第5章 シンガポールの“暇”(いとま)
ホテルの1010号室にて、
花京院はハイエロファントでホテル内を隅々まで調べていた。
部屋にいたはずの由来が見当たらないから。
「ジョースターさん。やっぱりいません。恐らく、承太郎を助けに独りで行ってしまったと」
「ウーン。やはりまた…」
花京院の話を聞く限り、承太郎は本物の花京院と別れたところ、偽物はそこ狙い、本物よりも早く承太郎とロビーで合流してしまったんじゃ
今度は味方に化けることも出来るスタンドとは、敵の能力は多種多様な上厄介なものばかり。

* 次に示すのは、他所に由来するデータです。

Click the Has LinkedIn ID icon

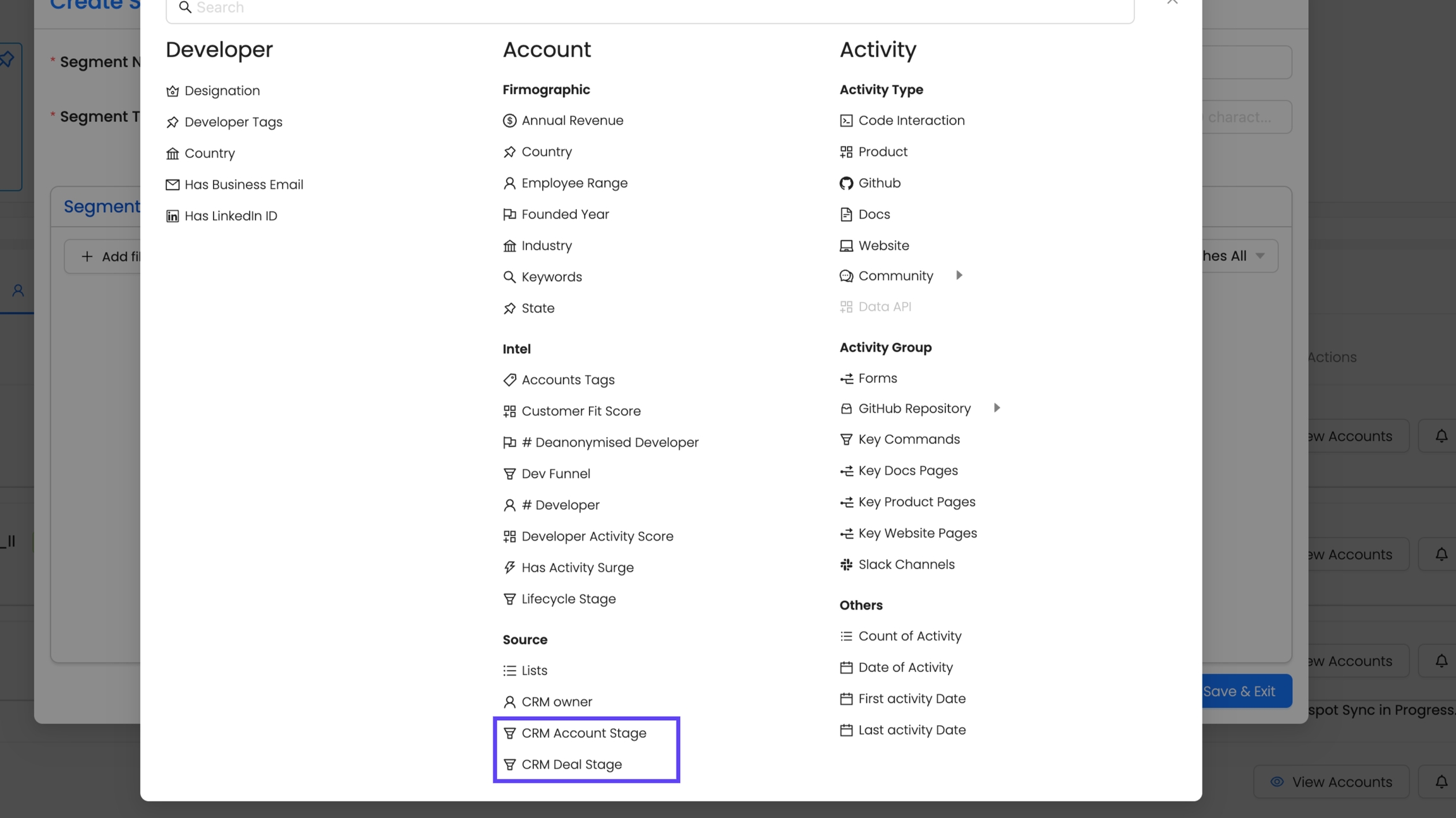[x=173, y=216]
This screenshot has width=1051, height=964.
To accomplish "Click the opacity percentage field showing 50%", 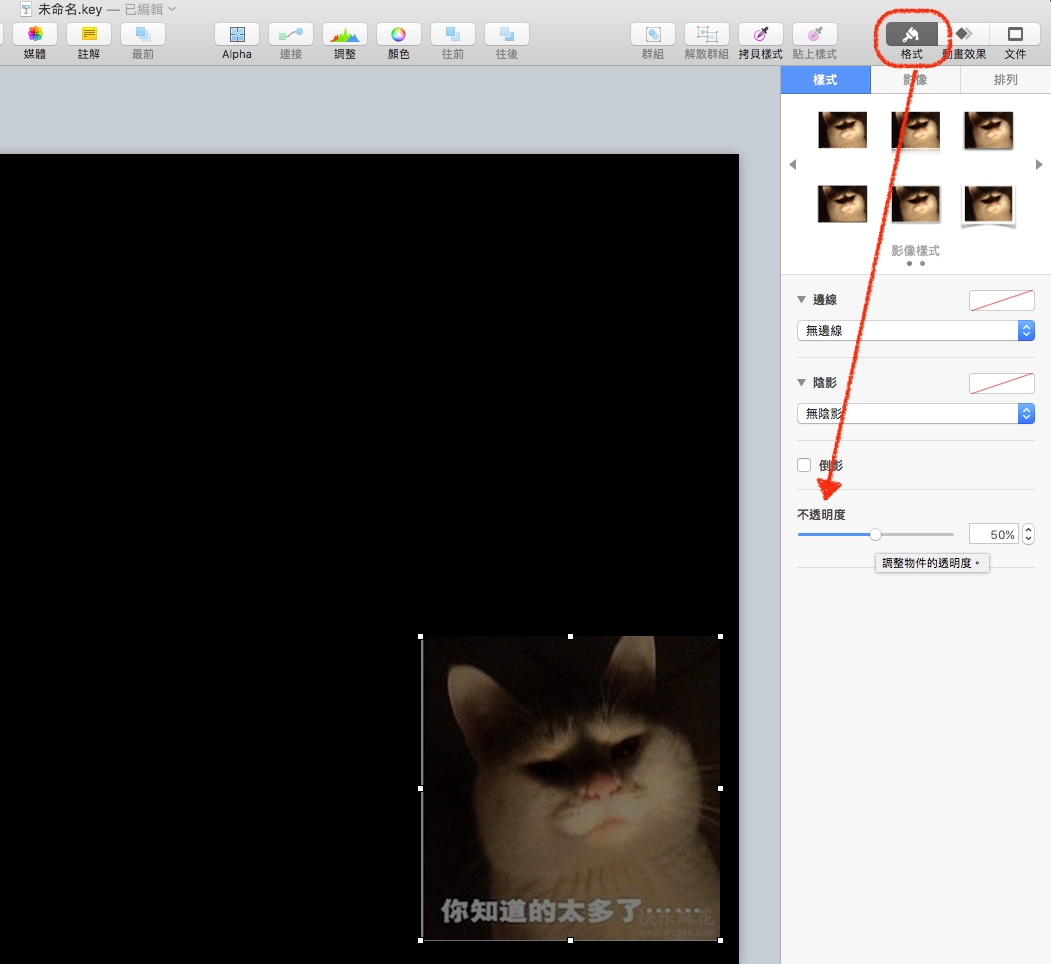I will (x=993, y=535).
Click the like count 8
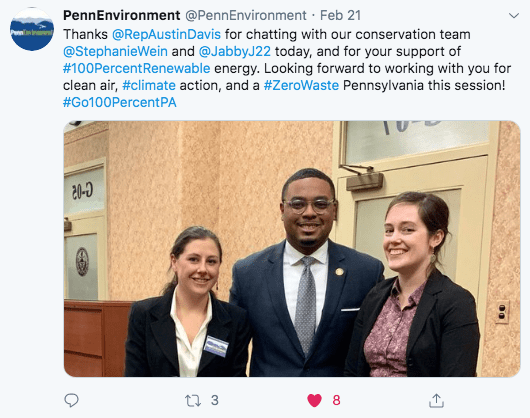 click(336, 400)
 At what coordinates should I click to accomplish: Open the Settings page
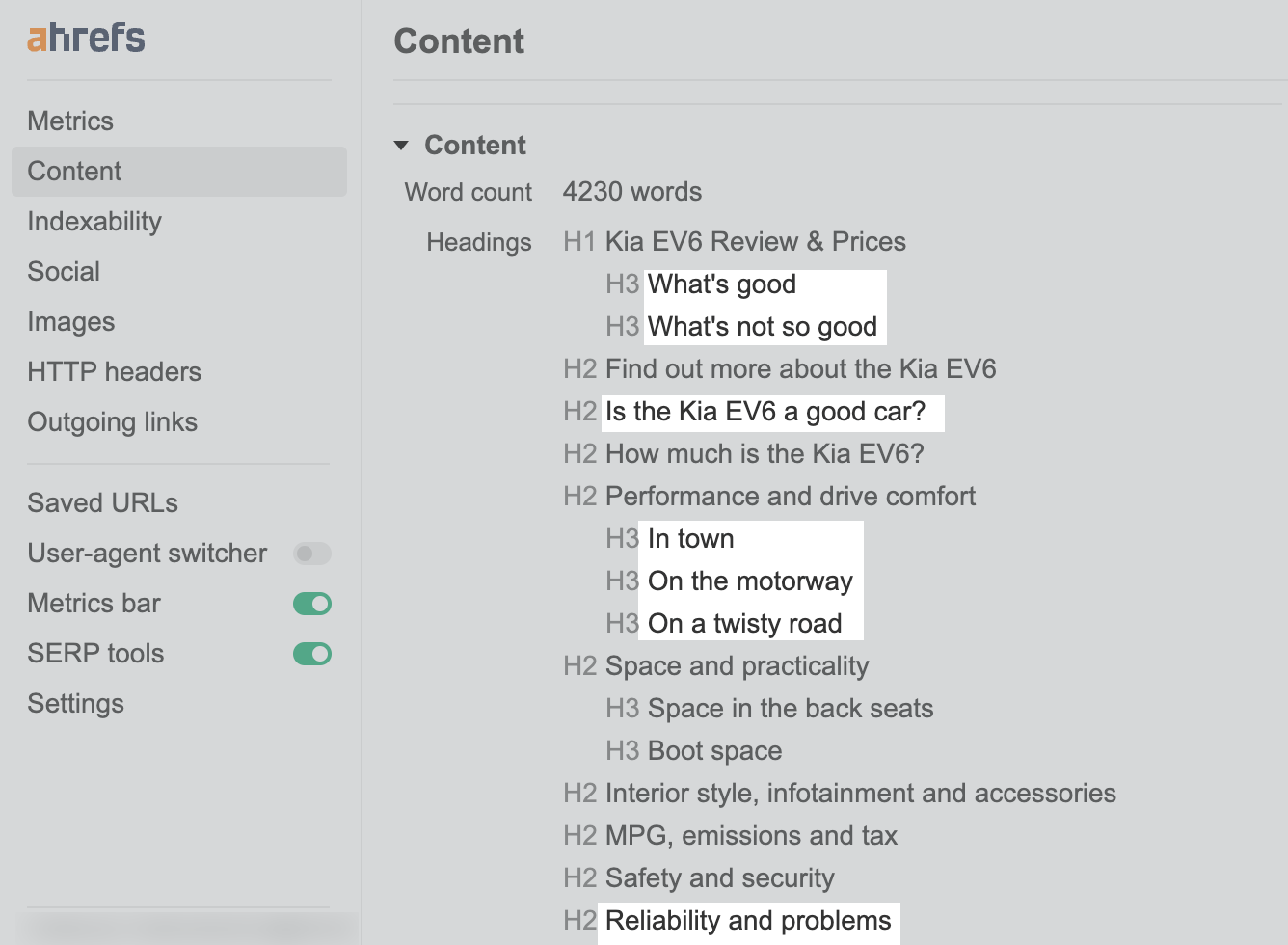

由来はもしかして、さっきのワシとアンの電話を隠れて聞いてとっさに…
「ねぇジョジョのおじいちゃん。警察に通報した方がいいんじゃない?」
アンも承太郎の身を案じていた。
そばにはアヴドゥルは、じっとして動く気配もなく、腕を組んで深刻そうにしていた。
「心配する気持ちは分かる。ありがとう。だが、ワシの孫なら大丈夫じゃ。こっちもこれから花京院を向かわせる」
花京院のハイエロファントは遠距離型だから、探索するには彼が一番適役だ。
(だが、由来が承太郎に付いてくれるなら心強い気もする)
それに祖父のワシには分かる。承太郎自身は気付いていないかもしれないが、アイツは…
一方、外にいる2人は、
ゴ ゴ ゴ ゴ ゴ ゴ ゴ ゴ ゴ ゴ
由来は銃を下ろす気もなく、承太郎の後頭部に向けていた。
腕は震えもせず心の躊躇もない。